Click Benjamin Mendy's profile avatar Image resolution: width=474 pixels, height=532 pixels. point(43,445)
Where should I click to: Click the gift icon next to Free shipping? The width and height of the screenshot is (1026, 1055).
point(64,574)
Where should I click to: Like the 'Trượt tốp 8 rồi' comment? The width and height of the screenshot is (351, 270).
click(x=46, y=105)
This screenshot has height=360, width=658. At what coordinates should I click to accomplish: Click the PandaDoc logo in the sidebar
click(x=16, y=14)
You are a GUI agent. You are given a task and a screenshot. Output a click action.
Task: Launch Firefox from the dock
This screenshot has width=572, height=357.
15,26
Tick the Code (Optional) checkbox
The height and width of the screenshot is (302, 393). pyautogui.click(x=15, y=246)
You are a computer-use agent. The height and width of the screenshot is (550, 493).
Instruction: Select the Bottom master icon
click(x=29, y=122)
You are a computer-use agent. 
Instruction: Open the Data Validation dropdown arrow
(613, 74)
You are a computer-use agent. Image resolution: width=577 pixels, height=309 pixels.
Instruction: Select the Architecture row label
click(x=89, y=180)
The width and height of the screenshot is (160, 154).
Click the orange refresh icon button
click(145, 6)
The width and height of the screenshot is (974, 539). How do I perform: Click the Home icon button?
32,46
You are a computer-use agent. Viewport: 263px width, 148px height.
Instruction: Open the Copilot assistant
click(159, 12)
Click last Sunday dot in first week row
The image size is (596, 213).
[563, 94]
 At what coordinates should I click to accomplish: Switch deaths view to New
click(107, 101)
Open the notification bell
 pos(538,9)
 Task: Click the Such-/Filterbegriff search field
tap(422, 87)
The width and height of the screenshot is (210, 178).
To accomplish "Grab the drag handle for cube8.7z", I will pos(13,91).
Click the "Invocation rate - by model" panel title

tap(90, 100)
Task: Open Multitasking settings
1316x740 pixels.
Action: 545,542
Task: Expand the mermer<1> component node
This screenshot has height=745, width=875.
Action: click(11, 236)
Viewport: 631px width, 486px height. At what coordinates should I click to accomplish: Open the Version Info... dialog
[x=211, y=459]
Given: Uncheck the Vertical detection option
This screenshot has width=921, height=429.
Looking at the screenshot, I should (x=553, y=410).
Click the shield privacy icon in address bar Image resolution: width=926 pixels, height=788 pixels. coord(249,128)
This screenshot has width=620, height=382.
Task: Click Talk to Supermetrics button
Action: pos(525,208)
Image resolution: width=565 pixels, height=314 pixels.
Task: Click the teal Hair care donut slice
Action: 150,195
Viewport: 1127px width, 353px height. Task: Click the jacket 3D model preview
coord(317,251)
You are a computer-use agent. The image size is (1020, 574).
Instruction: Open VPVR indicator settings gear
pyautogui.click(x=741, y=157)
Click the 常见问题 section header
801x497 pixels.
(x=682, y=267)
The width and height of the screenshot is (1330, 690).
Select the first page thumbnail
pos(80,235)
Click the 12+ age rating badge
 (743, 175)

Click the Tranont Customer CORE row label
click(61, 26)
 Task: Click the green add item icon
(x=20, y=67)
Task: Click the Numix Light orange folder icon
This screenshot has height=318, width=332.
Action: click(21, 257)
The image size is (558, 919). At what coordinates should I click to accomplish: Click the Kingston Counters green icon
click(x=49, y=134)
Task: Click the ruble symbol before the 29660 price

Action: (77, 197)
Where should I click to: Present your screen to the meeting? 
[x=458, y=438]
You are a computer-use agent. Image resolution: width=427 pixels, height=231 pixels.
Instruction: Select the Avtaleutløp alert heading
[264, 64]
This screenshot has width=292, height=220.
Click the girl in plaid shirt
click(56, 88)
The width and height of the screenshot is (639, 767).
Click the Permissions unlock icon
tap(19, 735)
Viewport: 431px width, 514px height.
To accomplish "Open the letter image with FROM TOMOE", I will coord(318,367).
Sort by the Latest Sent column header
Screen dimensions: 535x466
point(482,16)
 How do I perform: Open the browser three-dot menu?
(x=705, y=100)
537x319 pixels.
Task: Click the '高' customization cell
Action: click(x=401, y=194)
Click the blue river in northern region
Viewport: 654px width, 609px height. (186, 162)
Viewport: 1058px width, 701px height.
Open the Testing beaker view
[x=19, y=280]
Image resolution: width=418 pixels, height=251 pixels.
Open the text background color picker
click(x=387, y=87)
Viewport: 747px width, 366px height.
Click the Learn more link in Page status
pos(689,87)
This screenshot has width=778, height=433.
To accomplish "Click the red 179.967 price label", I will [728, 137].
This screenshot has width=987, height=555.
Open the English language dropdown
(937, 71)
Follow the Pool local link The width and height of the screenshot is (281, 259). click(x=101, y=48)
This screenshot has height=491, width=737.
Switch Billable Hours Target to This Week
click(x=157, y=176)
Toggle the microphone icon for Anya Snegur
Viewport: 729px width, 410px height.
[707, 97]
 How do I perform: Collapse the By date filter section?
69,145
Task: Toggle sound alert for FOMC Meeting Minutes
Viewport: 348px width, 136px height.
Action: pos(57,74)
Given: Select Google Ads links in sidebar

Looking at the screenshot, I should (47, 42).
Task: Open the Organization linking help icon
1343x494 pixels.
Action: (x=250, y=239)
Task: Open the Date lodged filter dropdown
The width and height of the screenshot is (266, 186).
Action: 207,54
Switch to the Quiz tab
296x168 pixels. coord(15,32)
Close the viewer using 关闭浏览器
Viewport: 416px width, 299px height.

WHAT TO DO =>
Restate the material exactly, from its opening line to its closing one.

TASK RESPONSE =>
Click Benjamin Mendy's profile avatar Image resolution: width=474 pixels, height=532 pixels. point(43,445)
Where should I click to: Click the gift icon next to Free shipping? The width and height of the screenshot is (1026, 1055).
point(64,574)
Where should I click to: Like the 'Trượt tốp 8 rồi' comment? The width and height of the screenshot is (351, 270).
click(x=46, y=105)
This screenshot has height=360, width=658. At what coordinates should I click to accomplish: Click the PandaDoc logo in the sidebar
click(x=16, y=14)
You are a GUI agent. You are given a task and a screenshot. Output a click action.
Task: Launch Firefox from the dock
This screenshot has width=572, height=357.
15,26
Tick the Code (Optional) checkbox
The height and width of the screenshot is (302, 393). pyautogui.click(x=15, y=246)
You are a computer-use agent. The height and width of the screenshot is (550, 493).
Instruction: Select the Bottom master icon
click(x=29, y=122)
You are a computer-use agent. 
Instruction: Open the Data Validation dropdown arrow
(613, 74)
You are a computer-use agent. Image resolution: width=577 pixels, height=309 pixels.
Instruction: Select the Architecture row label
click(x=89, y=180)
The width and height of the screenshot is (160, 154).
Click the orange refresh icon button
click(145, 6)
The width and height of the screenshot is (974, 539). How do I perform: Click the Home icon button?
32,46
You are a computer-use agent. Viewport: 263px width, 148px height.
Instruction: Open the Copilot assistant
click(159, 12)
Click last Sunday dot in first week row
The image size is (596, 213).
[563, 94]
 At what coordinates should I click to accomplish: Switch deaths view to New
click(107, 101)
Open the notification bell
 pos(538,9)
 Task: Click the Such-/Filterbegriff search field
tap(422, 87)
The width and height of the screenshot is (210, 178).
To accomplish "Grab the drag handle for cube8.7z", I will pos(13,91).
Click the "Invocation rate - by model" panel title

tap(90, 100)
Task: Open Multitasking settings
1316x740 pixels.
Action: 545,542
Task: Expand the mermer<1> component node
This screenshot has height=745, width=875.
Action: click(11, 236)
Viewport: 631px width, 486px height. At what coordinates should I click to accomplish: Open the Version Info... dialog
[x=211, y=459]
Given: Uncheck the Vertical detection option
This screenshot has width=921, height=429.
Looking at the screenshot, I should (x=553, y=410).
Click the shield privacy icon in address bar Image resolution: width=926 pixels, height=788 pixels. coord(249,128)
This screenshot has width=620, height=382.
Task: Click Talk to Supermetrics button
Action: pos(525,208)
Image resolution: width=565 pixels, height=314 pixels.
Task: Click the teal Hair care donut slice
Action: 150,195
Viewport: 1127px width, 353px height. Task: Click the jacket 3D model preview
coord(317,251)
You are a computer-use agent. The image size is (1020, 574).
Instruction: Open VPVR indicator settings gear
pyautogui.click(x=741, y=157)
Click the 常见问题 section header
801x497 pixels.
(x=682, y=267)
The width and height of the screenshot is (1330, 690).
Select the first page thumbnail
pos(80,235)
Click the 12+ age rating badge
 (743, 175)

Click the Tranont Customer CORE row label
click(61, 26)
 Task: Click the green add item icon
(x=20, y=67)
Task: Click the Numix Light orange folder icon
This screenshot has height=318, width=332.
Action: click(21, 257)
The image size is (558, 919). At what coordinates should I click to accomplish: Click the Kingston Counters green icon
click(x=49, y=134)
Task: Click the ruble symbol before the 29660 price

Action: (77, 197)
Where should I click to: Present your screen to the meeting? 
[x=458, y=438]
You are a computer-use agent. Image resolution: width=427 pixels, height=231 pixels.
Instruction: Select the Avtaleutløp alert heading
[264, 64]
This screenshot has width=292, height=220.
Click the girl in plaid shirt
click(56, 88)
The width and height of the screenshot is (639, 767).
Click the Permissions unlock icon
tap(19, 735)
Viewport: 431px width, 514px height.
To accomplish "Open the letter image with FROM TOMOE", I will coord(318,367).
Sort by the Latest Sent column header
Screen dimensions: 535x466
point(482,16)
 How do I perform: Open the browser three-dot menu?
(x=705, y=100)
537x319 pixels.
Task: Click the '高' customization cell
Action: click(x=401, y=194)
Click the blue river in northern region
Viewport: 654px width, 609px height. (186, 162)
Viewport: 1058px width, 701px height.
Open the Testing beaker view
[x=19, y=280]
Image resolution: width=418 pixels, height=251 pixels.
Open the text background color picker
click(x=387, y=87)
Viewport: 747px width, 366px height.
Click the Learn more link in Page status
pos(689,87)
This screenshot has width=778, height=433.
To accomplish "Click the red 179.967 price label", I will [728, 137].
This screenshot has width=987, height=555.
Open the English language dropdown
(937, 71)
Follow the Pool local link The width and height of the screenshot is (281, 259). click(x=101, y=48)
This screenshot has height=491, width=737.
Switch Billable Hours Target to This Week
click(x=157, y=176)
Toggle the microphone icon for Anya Snegur
Viewport: 729px width, 410px height.
[707, 97]
 How do I perform: Collapse the By date filter section?
69,145
Task: Toggle sound alert for FOMC Meeting Minutes
Viewport: 348px width, 136px height.
Action: pos(57,74)
Given: Select Google Ads links in sidebar

Looking at the screenshot, I should (47, 42).
Task: Open the Organization linking help icon
1343x494 pixels.
Action: (x=250, y=239)
Task: Open the Date lodged filter dropdown
The width and height of the screenshot is (266, 186).
Action: 207,54
Switch to the Quiz tab
296x168 pixels. coord(15,32)
Close the viewer using 关闭浏览器
Viewport: 416px width, 299px height.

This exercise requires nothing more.